Tasks to carry out ▸
**a.** List every year that appears in the faculty biography.
**b.** According to the faculty biography, which division of the Department of Psychiatry and Behavioral Sciences is Dr. Brown part of?
**c.** Please reproduce the stretch of the faculty biography from "Faculty email addresses" through "contact your provider.".

Document excerpt START

Faculty email addresses should not be used to seek medical advice or to make medical appointments. Please visit
MyChart for medical appointments or to contact your provider.
Biography
Dr. Delisa Brown received her Ph.D. in counseling psychology from Howard University in 2018. She completed her clinical psychology internship and NIAAA-funded postdoctoral fellowship at the Medical University of South Carolina (2017-2020). She joined the MUSC faculty in 2021 and is currently an Assistant Professor in the Department of Psychiatry and Behavioral Sciences, Addiction Sciences Division. Dr. Brown's research interests broadly involve understanding, preventing, and addressing racial disparities in mental health problems and substance use among African American adults. Her areas of interest include investigating racial differences in treatment outcomes and effectiveness and examining the effects of racial trauma, its’ impact on substance use, and the mediating role of racial identity on these processes to better inform the development of culturally tailored evidence-based treatments.

Document excerpt END
Data excerpts START

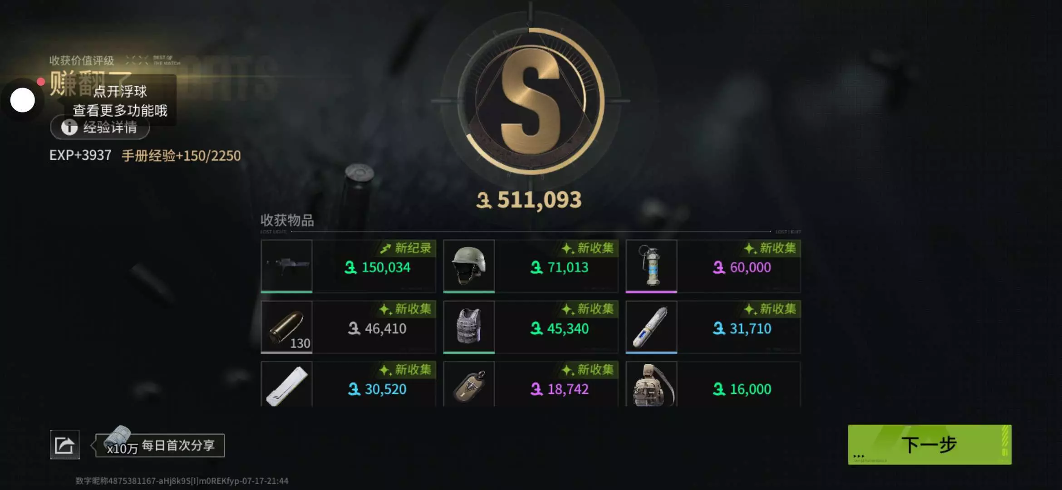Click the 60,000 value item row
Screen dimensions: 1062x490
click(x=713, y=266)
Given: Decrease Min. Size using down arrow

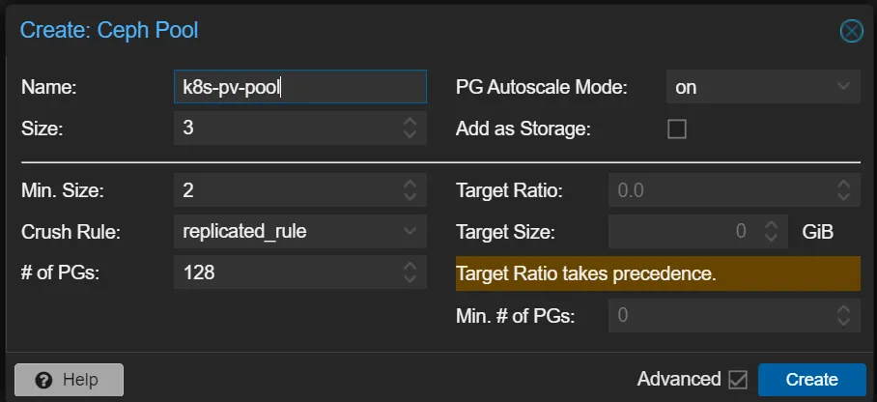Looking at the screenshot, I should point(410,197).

Data excerpts END

Numbered answers ▸
**a.** 2018, 2017, 2020, 2021

**b.** The Addiction Sciences Division.

**c.**
Faculty email addresses should not be used to seek medical advice or to make medical appointments. Please visit
MyChart for medical appointments or to contact your provider.